Peter Quell, Head of Portfolio Modelling for Market & Credit Risk, DZ Bank
Due to the pandemic, many banks experienced large numbers of backtest outliers in the first quarter of 2020 when they compared actual profit and loss numbers to VaR estimates. The simple reason was that their regulatory VaR systems were not able to adapt to rapidly changing market conditions as volatility spiked to ever-higher levels. The problem lies with the amount of data required to “train” the VaR system.
In a nutshell, the amount of training data is a compromise between having enough observations to compute relevant statistical quantities (here we want lots of data) and the degree to which this data is still relevant for the current environment (here we only want recent data). Whereas in quiet times collecting many data to reduce measurement uncertainty seems to be a priority in some model risk management approaches, the situation changes once there is a rapid shift as experienced in March 2020. Obviously, this may call for some mechanism to “learn” how to spot a crisis environment.
More details as well as additional Monte Carlo Studies can be found in the third edition of the book on Risk Model Validation by my colleague Christian Meyer and me (riskbooks.com).

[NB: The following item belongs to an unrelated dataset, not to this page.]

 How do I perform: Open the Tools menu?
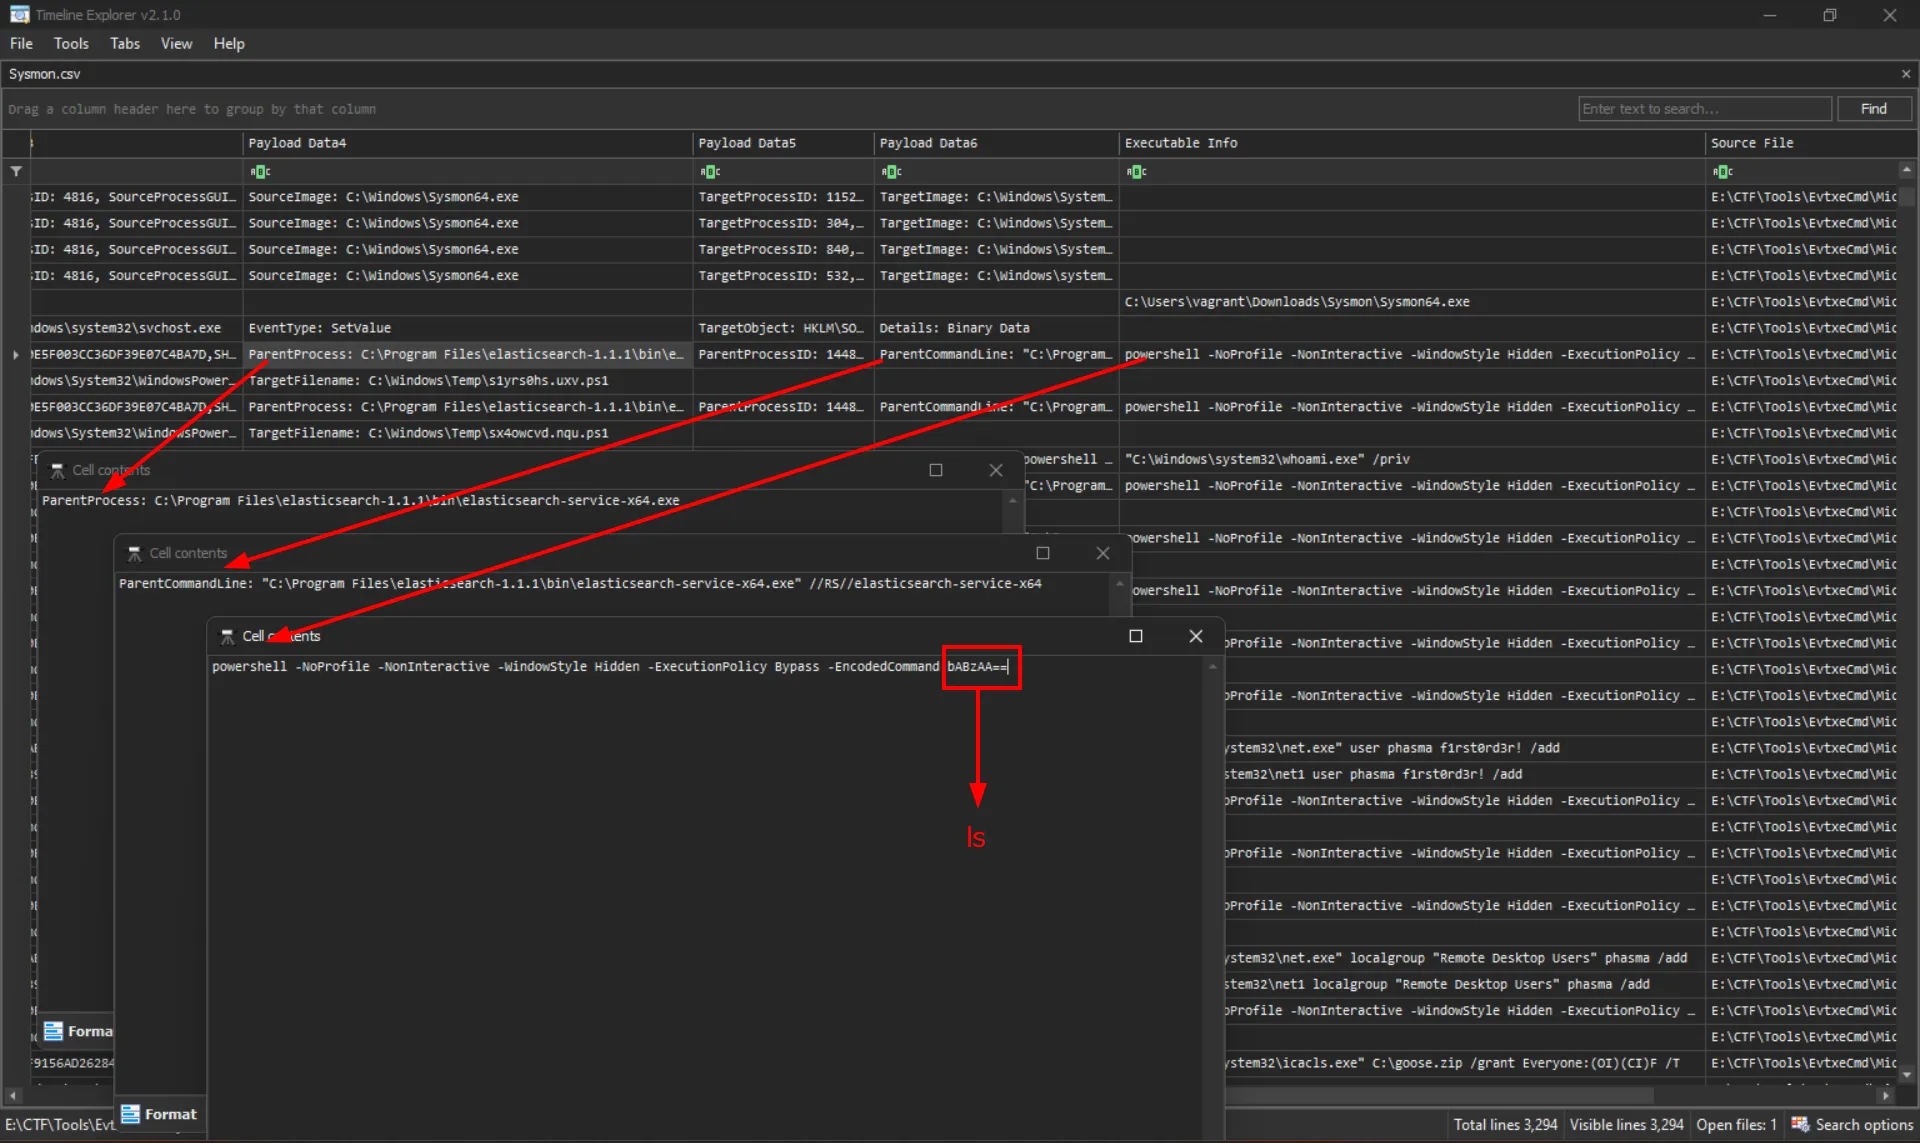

Of course, that could only be a first step to improve classical regulatory VaR systems, since that approach does not care about other deficiencies (e.g. tail events). Are there any machine learning approaches that could be used to improve the situation?
Even though there are quite a number of success stories e.g. in image / speech recognition, the application of neural networks in time series analysis seems to be quite limited. The first issue relates to the low signal-to-noise ratio usually encountered in financial market data. Due to the large noise component, the algorithm might learn the noise pattern, even though (at least in theory) there is nothing relevant to learn there. A clear indication of overfitting in this case is a good performance of the algorithm applied to the training data versus a deteriorating performance when applied to new data. Because of their complexity, neural networks are prone to overfit training data, i.e. they fit spurious random aspects of the training data, as well as structure that is true for the entire population. There are techniques to handle overfitting, and all machine learning developers should be making use of these techniques.
Finally, what are the main challenges when it comes to the application of machine learning in a regulatory context
Explainability / interpretability: One should be in a position to explain how the algorithm makes a prediction or decision for one specific case at a time.
Robustness and transient environments: One should account for the fact that markets or environments can change, that calls for a good balance of adaptability and robustness.
Bias and adversarial attacks: Compared to classical statistics there is a much more prominent role for (training) data in machine learning applications.